# Short problem
Write out the records again, switching "sphere" to "circle" and leaving everything else unchanged. Leave the pictures out.

---------- Input data

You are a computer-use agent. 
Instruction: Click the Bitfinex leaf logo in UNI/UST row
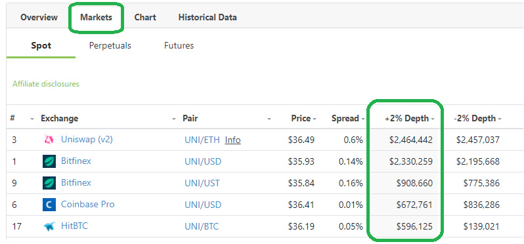click(49, 183)
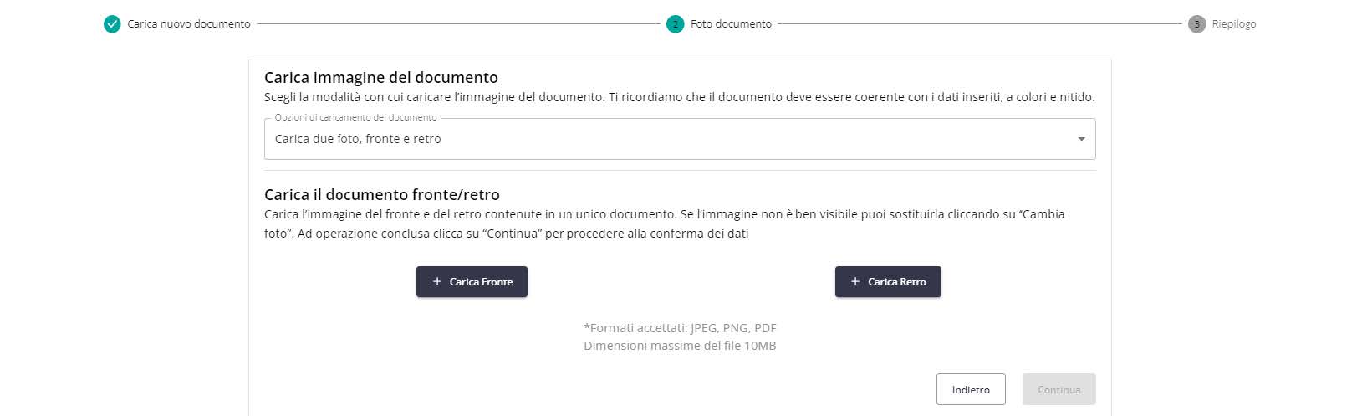Click the plus icon on Carica Retro

(x=855, y=282)
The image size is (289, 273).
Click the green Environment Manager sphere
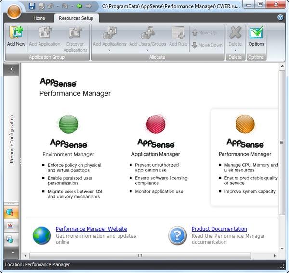(68, 125)
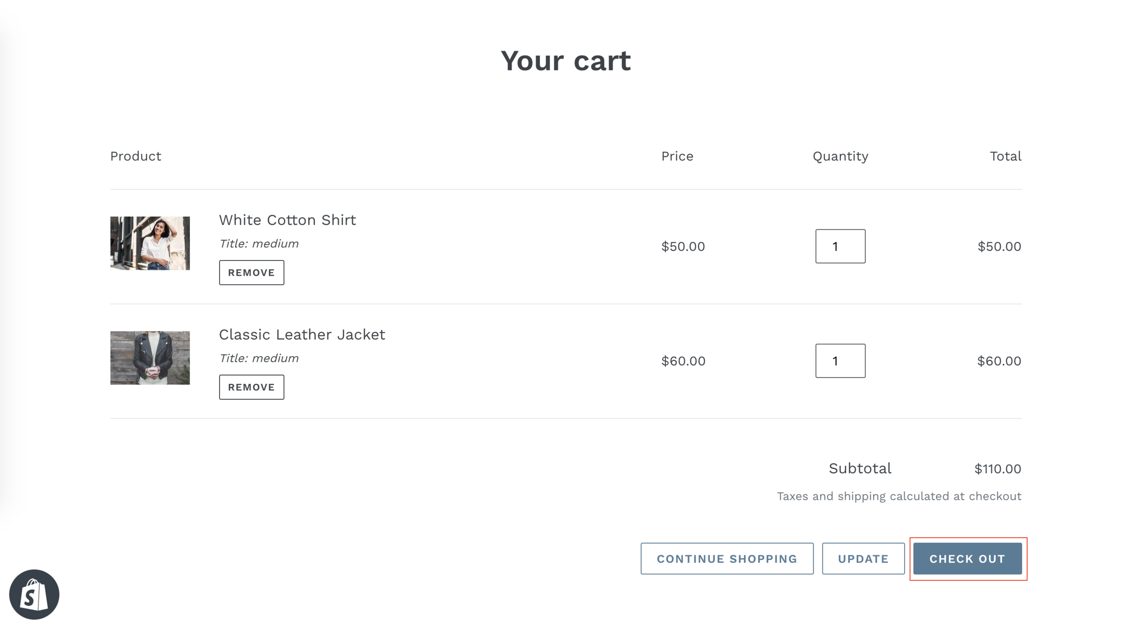The image size is (1125, 628).
Task: Open White Cotton Shirt product thumbnail
Action: click(x=150, y=243)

--------------------

# Completed exercise
You are a computer-use agent. 
Instruction: Click the Bitfinex leaf logo in UNI/UST row
click(49, 183)
Click the plus icon on Carica Retro

(x=855, y=282)
The image size is (289, 273).
Click the green Environment Manager circle
(68, 125)
The image size is (1125, 628).
Task: Open White Cotton Shirt product thumbnail
Action: click(x=150, y=243)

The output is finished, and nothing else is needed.